One binary, mode-dispatched¶
sim --mode cache and sim --mode predictor are the same binary. Two
arguments for shipping one executable instead of sim_cache,
sim_predictor, sim_full:
- All subsystems link together. No risk of a config struct or trace reader subtly drifting between mode-specific binaries.
- The mode flag is the user-visible artifact of the "isolation" decision in plan.md §4.2: every subsystem can be tested in isolation while sharing all the surrounding code paths.

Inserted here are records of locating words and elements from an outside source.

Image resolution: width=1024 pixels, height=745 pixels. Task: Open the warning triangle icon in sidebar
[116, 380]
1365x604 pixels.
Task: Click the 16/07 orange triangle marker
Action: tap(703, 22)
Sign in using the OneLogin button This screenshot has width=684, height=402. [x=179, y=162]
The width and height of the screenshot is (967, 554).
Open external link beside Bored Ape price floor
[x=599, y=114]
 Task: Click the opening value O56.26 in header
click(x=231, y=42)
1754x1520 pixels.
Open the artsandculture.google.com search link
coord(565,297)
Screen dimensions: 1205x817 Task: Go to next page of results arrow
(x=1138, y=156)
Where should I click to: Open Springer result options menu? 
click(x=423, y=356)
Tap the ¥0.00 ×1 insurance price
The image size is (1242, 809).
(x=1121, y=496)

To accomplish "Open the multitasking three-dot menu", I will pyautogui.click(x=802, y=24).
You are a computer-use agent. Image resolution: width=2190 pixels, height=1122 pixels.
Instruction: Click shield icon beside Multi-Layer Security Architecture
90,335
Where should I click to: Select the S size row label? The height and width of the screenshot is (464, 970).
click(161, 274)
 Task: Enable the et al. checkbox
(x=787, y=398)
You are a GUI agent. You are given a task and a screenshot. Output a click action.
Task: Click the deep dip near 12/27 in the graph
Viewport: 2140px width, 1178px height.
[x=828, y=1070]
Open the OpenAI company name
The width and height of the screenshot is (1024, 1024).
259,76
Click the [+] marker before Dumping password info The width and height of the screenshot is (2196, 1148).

Catch2 + CTest, not gtest¶
Catch2 was picked for one reason: header-only, single FetchContent include, no extra steps. gtest works fine but pulls in absl/protobuf transitively in some configurations. For a single-engineer hobby project, Catch2's lower friction wins.
What's deliberately not in Phase 0¶
- Stats aggregator implementation. Each subsystem has its own
ad-hoc stats today (
CacheStats,Statsinpredictor_mode.cpp, etc.). Phase 6 collapses them into one aggregator with optional JSON output. Premature now. - Architecture documentation. Phase 6 ships a
docs/architecture.mdwith timing diagrams. The plan.md file is enough scaffolding for Phases 0–5. - Public visibility. Repo stays private until Phase 6 polish.
Verification¶
cmake --preset default && cmake --build --preset default
ctest --preset default
Phase 0 ended with: empty subsystems but a working build, a CLI that parses, a JSON loader, a logging utility, and a CI pipeline. From this point onward every phase landed against a stable foundation rather than having to invent its own.
Files of note¶
- CMakeLists.txt — top-level build config.
- CMakePresets.json — predefined build configurations.
- configs/baseline.json — the canonical example config; every other config is a delta from this one.
- include/comparch/config.hpp — the
SimConfigstruct definition. Source of truth for what knobs exist. - src/main.cpp — the one entry point. Mode dispatch lives here.